# Craftsman at work

## I'm Artur Karbone, coding software architect and independent IT consultant and this is my blog about craftsmanship, architecture, distributed systems, management and much more.

Goal: Significally improve peformance of factorial algorithm by leveraging all available processors.

Standard factorial implementation usually looks something like this:

``````    def factorial(1), do: 1
def factorial(n), do: n * factorial(n-1)
``````

The recursive definition above means that
at the end of the day factorial(5) is going to be translated to 1*2*3*4*5.

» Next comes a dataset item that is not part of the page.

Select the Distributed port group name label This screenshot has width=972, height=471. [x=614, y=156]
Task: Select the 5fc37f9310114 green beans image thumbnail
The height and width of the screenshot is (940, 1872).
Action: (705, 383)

Let's make the algorithm parallel. The idea behind it is simple:

• figure out the number of available cores
• divide the work into separate chunks (where number of chunks is equal to number of cores)
• process each piece of work in different Elixir process
• send the results to the parent process
• in the parent process accumulate and multiply the results

An example: Let's say we have 4 cores available and want to calculate a factorial of 20. In this particular scenario the algorithm is going to divide the work into 4 chunks, process each single one of them in a separate Elixir process, notify the parent process when the work is done and multiply the results:

• First process: 1*2*3*4*5 = 120
• Second process: 6*7*8*9*10 = 30240
• Third process: 11*12*13*14*15 = 360360
• Fourth process: 16*17*18*19*20 = 1860480
• Parent process: 120 * 30240 * 360360 * 1860480 = 2432902008176640000

Here is the implementation. First of all let's write some initial tests:

`````` test "calculate factorial(50) succeeds" do
assert DistributiveFactorial.calculate_factorial(50) == 30414093201713378043612608166064768844377641568960512000000000000
end

test "calculate factorial succeeds 48" do
assert DistributiveFactorial.calculate_factorial(48)  == 12413915592536072670862289047373375038521486354677760000000000
end
``````

Let's implement the algorithm now (github repository):

``````defmodule DistributiveFactorial do
def calculate_factorial  n do
do_calculate_factorial n, items_per_chunk(n), number_of_distributive_chunks
collect_the_results([],number_of_distributive_chunks) |> Enum.reduce &(&1*&2)
end

defp do_calculate_factorial  n, _items_per_chunk, 1 do
main_pid = self
spawn fn-> send main_pid, {:factorial_chunk, factorial(n, n)} end
end

defp do_calculate_factorial  n, items_per_chunk, counter do
main_pid = self
spawn fn-> send main_pid, {:factorial_chunk, factorial(n, items_per_chunk)} end
do_calculate_factorial n - items_per_chunk , items_per_chunk , counter - 1
end

defp factorial(n, 1), do: n

defp factorial(n, counter), do: n * factorial(n - 1, counter - 1)

defp collect_the_results(list, 0), do: list

defp collect_the_results(list, counter) do
{:factorial_chunk,value} -> collect_the_results([value|list], counter - 1)
end
end

defp items_per_chunk(n), do: div(n, number_of_distributive_chunks)

defp number_of_distributive_chunks, do: :erlang.system_info(:logical_processors)

end
``````

Basically we have one public method calculate_factorial, wich takes factorial number n as a parameter. All the others are private helper methods. Under the hood calculate_factorial calls private do_calculate_factorial which divides the work into the chunks and executes it. Later on parent process accumulates the results by calling collect_the_results and multiplies them via Enum.reduce

I went ahead and did some benchmarking, leveraging Benchwarmer package.The result was quite predictable for me though.

My laptop has 4 cores and parallel factorial(400) is being processed for up to 45 seconds according to the benchmark:

``````Benchwarmer.benchmark fn -> DistributiveFactorial.calculate_factorial 400_000 end

*** #Function<20.90072148/0 in :erl_eval.expr/5> ***
45.9 sec      1 iterations   45915362.0 μs/op
``````

Non parallel version of factorial is going to take about 180 sec (which is kind of 45 * 4) .

Here is how load is being distributed between processors in the parallel version of factorial: And in the standard one: In the foreseeable future I'm planning to evolve this particular implementation of the algorithm by making it truly distributive and run all the calculations on different nodes.